THE DECISION OF THE COURT…
The Court reiterates that under Article 6, it is not the Court’s role to determine, as a matter of principle, whether particular types of evidence may be admissible. The question which must be answered is whether the proceedings as a whole, including the way in which the evidence was obtained, were fair.
The Court observes that the applicant made reference, for the first time, to his own statements given without legal assistance in his observations and no complaints to that effect were mentioned in his application form. However, despite any misleading submissions by the applicant, the Court notes that the scope of the case before it is limited to whether the admission of G.R.E.’s statements (made in the absence of legal assistance) impaired the fairness of the proceedings against the applicant.
It follows, that it has not been established that the statements, which were also reiterated before the duty magistrate, were made in circumstances which amounted to treatment contrary to Article 3.
That having been established, the only other Convention right concerned with the taking of G.R.E.’s statements is Article 6 § 3 (c).

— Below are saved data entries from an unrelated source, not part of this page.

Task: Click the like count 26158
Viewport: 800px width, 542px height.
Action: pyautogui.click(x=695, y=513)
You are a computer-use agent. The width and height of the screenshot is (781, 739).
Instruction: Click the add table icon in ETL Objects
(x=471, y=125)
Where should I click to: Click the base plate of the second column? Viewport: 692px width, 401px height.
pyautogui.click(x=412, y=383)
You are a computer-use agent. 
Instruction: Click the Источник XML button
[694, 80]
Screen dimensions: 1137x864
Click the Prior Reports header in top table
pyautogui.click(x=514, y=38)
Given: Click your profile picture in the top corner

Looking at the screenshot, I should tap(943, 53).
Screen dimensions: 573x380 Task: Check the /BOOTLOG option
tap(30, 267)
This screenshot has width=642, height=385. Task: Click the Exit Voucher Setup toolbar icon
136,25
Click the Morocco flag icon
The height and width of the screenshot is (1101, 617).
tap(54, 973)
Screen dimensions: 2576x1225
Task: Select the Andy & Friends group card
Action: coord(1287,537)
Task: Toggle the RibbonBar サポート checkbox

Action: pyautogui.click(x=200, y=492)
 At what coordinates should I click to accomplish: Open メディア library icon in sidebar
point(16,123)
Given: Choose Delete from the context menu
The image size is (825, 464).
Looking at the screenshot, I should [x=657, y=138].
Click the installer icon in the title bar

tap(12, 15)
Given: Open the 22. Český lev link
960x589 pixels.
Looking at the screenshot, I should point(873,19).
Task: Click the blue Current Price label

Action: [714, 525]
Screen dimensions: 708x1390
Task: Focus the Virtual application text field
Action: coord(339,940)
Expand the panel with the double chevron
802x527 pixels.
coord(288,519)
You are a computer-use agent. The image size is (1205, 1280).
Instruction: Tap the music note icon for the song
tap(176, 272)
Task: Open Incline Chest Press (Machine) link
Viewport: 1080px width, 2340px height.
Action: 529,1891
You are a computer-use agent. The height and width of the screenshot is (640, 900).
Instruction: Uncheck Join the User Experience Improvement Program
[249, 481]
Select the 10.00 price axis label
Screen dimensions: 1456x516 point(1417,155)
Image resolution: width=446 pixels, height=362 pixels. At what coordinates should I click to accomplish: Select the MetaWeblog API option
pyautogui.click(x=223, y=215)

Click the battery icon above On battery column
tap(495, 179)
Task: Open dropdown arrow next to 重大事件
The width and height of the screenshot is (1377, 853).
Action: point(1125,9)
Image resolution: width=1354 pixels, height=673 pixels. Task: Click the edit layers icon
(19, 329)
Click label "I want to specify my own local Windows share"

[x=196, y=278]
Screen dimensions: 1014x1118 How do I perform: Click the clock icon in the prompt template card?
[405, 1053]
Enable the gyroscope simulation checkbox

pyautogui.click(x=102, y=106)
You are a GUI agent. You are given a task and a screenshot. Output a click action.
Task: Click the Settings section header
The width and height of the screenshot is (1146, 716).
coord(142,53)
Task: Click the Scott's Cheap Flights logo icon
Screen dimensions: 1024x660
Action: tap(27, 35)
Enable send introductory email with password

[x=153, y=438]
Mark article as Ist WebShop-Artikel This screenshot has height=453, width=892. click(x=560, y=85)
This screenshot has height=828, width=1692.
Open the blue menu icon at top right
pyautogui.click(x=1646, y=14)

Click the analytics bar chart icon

In doing so the Court will take into account, if appropriate, the minimum rights listed in Article 6 § 3, which exemplify the requirements of a fair trial in respect of typical procedural situations which arise in criminal cases. They can be viewed, therefore, as specific aspects of the concept of a fair trial in criminal proceedings in Article 6 § 1. Those minimum rights guaranteed by Article 6 § 3 – such as for example, the right of everyone “charged with a criminal offence” to be effectively defended by a lawyer, which is one of the fundamental features of a fair trial – are, nevertheless, not ends in themselves: their intrinsic aim is always to contribute to ensuring the fairness of the criminal proceedings as a whole. As to the quality of that evidence, as noted above, it has not been shown that G.R.E. had been pressured into giving his statement, therefore it has not been established that he had not given his statements “freely” When dealing with complaints concerning this issue, although it is not the Court’s task to verify whether the domestic courts made any substantive errors in that assessment, it is nevertheless required to review whether the courts gave reasons for their decisions in respect of any objections concerning the evidence produced. However, the Convention does not require jurors to give reasons for their decisions and, in so far as relevant in the present case, as noted in the preceding paragraph the applicant’s objections, if any, were limited.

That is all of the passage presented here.